I walked into a store and I was greeted with, “Hi, can I help you?”
Yes, I’m doing some wiring for an aunt, replacing exhaust fan in her bathroom, and I need to talk with your electrical expert.”
“Oh, I don’t think we have anyone, let me check.” And with that they invited me to follow them and we found a person who might be able to help. But they couldn’t. But that person said we should check with… and led me to another person, But they couldn’t answer me either. One last person in the store who might be able to help, but he was busy with another person.

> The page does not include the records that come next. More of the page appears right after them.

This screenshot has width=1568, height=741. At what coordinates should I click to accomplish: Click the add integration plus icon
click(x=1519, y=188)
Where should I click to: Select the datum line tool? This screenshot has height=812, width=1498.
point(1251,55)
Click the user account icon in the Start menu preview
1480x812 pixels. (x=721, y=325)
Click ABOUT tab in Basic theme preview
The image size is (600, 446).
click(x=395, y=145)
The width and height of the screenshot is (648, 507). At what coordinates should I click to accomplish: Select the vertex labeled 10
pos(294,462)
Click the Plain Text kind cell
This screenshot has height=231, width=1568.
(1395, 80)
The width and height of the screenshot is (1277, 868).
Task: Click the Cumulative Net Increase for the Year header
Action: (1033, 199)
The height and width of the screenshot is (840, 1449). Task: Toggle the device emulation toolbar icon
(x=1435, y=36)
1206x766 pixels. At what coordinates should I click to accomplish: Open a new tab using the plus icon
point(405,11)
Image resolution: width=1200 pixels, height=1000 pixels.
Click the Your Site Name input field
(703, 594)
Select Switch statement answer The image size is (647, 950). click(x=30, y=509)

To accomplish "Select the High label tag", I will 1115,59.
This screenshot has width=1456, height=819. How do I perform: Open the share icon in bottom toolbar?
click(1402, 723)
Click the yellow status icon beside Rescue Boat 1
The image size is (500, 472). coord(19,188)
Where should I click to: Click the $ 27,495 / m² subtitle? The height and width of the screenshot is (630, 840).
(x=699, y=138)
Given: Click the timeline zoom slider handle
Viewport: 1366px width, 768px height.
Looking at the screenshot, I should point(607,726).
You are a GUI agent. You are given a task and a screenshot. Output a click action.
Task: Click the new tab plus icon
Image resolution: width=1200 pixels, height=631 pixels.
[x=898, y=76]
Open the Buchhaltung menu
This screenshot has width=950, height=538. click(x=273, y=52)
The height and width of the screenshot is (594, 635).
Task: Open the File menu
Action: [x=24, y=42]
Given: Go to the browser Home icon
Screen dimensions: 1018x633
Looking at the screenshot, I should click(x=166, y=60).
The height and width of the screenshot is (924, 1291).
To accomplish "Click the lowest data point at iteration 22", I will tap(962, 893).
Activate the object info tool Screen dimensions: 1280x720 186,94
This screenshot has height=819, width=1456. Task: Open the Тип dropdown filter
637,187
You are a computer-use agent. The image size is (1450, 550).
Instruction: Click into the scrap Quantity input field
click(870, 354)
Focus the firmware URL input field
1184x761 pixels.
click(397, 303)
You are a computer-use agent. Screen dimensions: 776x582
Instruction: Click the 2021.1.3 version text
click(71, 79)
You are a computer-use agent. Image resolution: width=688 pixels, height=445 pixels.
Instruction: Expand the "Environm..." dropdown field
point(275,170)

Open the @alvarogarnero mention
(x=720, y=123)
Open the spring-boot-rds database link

I said I would wait. And I did. They person who might be able to help me was engaged in problem solving with another person and it was taking a while. But I was reminded in a timely fashion that the gentleman would be with me as soon as he was finished with the other customer. It was a while, but I waited. At first a little annoyed at how long it was taking, didn’t they know I was waiting? But then I was encouraged; this man was making sure he did everything to help the other customer; when it was my turn I was confident he would give me sufficient time for help I needed. And he did.
Later that day I walked into another store and was greeted with, “Hi, can I help you find something today?” My reply, “No, my wife is in the craft store next door and I’m just browsing.” The response was, “Oh, that’s great, just let me know if you need anything and I’ll be happy to help. We’ve opened this store about a year ago and I’m still trying to get to know people. Are you from around here?”
From that point a most pleasant conversation opened up and we talked the time away until I felt I needed to check on Shirley. It was a pleasant experience and I look forward to visiting that store again when I am in that town. In fact, if I need something that they handle I may very likely wait to buy it until we visit Shirley’s aunt again.
An interesting experience. Leadership is customer service. In both cases I was treated as an important customer even though I wasn’t there to purchase. I never felt pressured and I never felt like they were patronizing me with the intent that if they helped me now I would buy later. I never felt that way, but afterwards, in retrospect, I feel that way.
Great leaders know, but are often unaware of the consequences of their actions. But their actions brings great awareness of the strength of their leadership.